EDIT: As @mlk points out, DBUnit doesn't create tables. If I insert the following before adding the dataset, everything goes smoothly:
PreparedStatement pp = databaseTester.getConnection().getConnection().prepareStatement(
"create table mytable ( itemnumber varchar(255) NOT NULL primary key, "
+ " something varchar(255), other varchar(255) )");
pp.executeUpdate();
I posted a followup question as Is there any way for DBUnit to automatically create tables from a dataset or dtd?
dbUnit does not create tables. Nor could it with the limited information given in the XML file. Hibernate I believe can create the tables.
This is one of the reasons I stopped using in-memory databases and instead got the DBA to give each developer their own database. Every developer then keeps the database up to date using the same scripts which are later ran on live. This adds a small overhead (all developers need to keep their databases up to date) but means you don't need to mess about building the database for each run and you can be sure that the queries ran in test work in live.

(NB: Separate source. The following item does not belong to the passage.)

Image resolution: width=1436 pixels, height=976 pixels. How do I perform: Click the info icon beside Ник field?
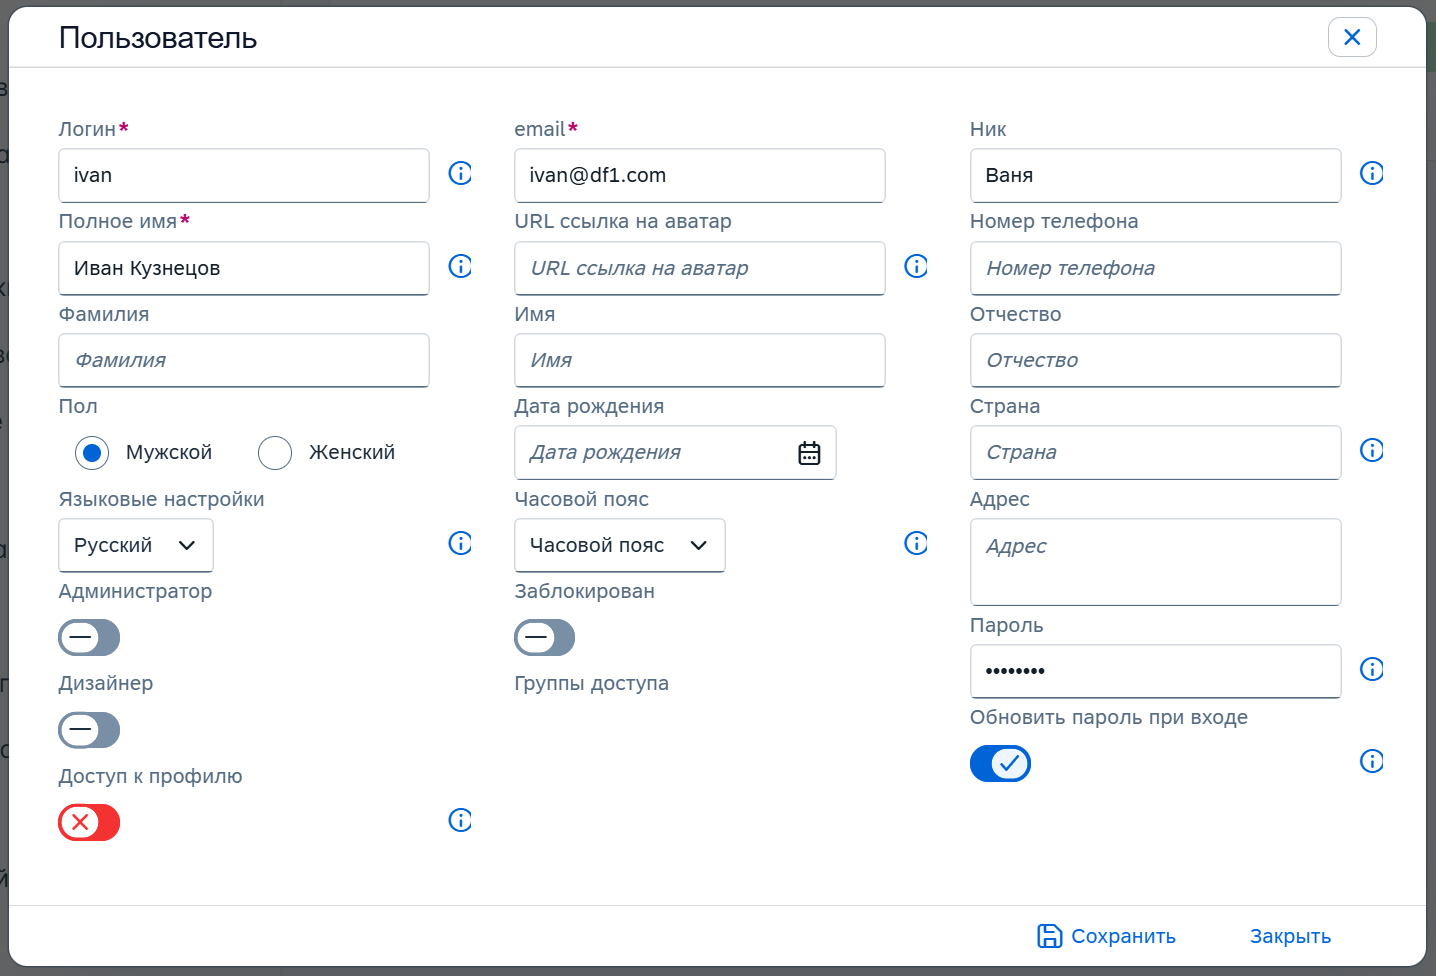click(x=1371, y=173)
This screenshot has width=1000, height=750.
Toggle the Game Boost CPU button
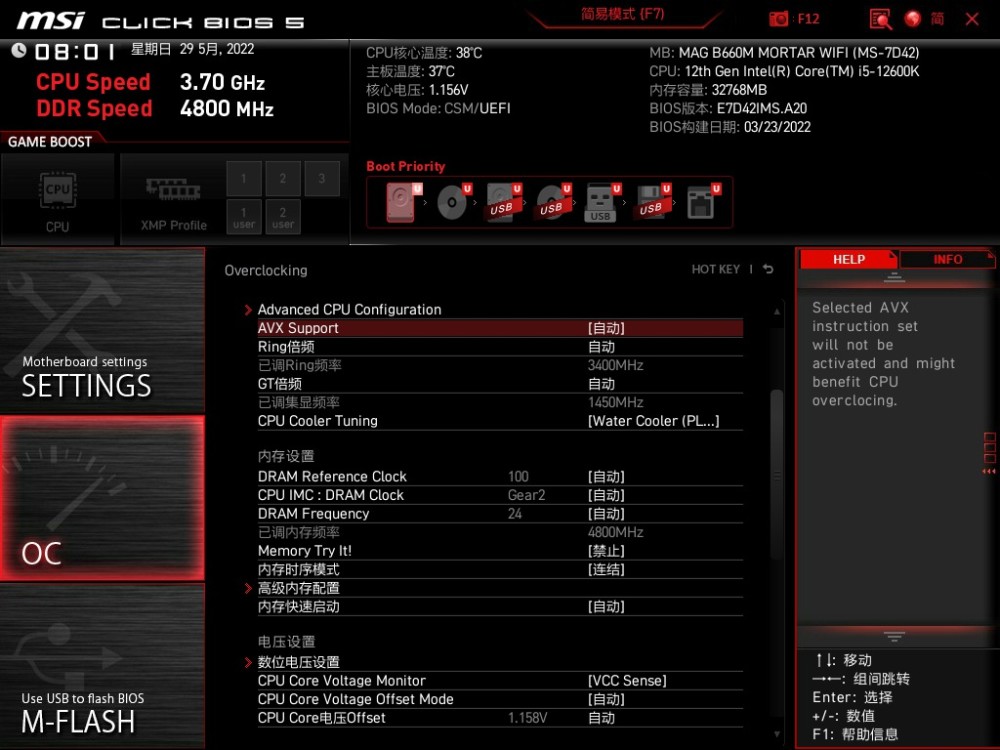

The second reason was speed. I found creating the in memory-database took a lot longer than simply connecting to an existing database.
The third reason was the tear down is none-destructive (start up wipes the database). This means I can run the SQL under test on the database to help work out why a test is failing.
Update: 20171115
I've since switched to using JUnit rules that start up a real instance of the database server and something like FlywayDB to build the database (and using the same scripts in live as in test, with the application responsible for building the database). It is significantly slower than using a prebuilt database. However using well defined microservices (and so reducing the functionality that needs testing) and being very tight on which tests gets a database you can migrate such issues and get the benefits of local database that always matches live.
It does alas mean the test tear down is always destructive, but a well-placed break point solves that.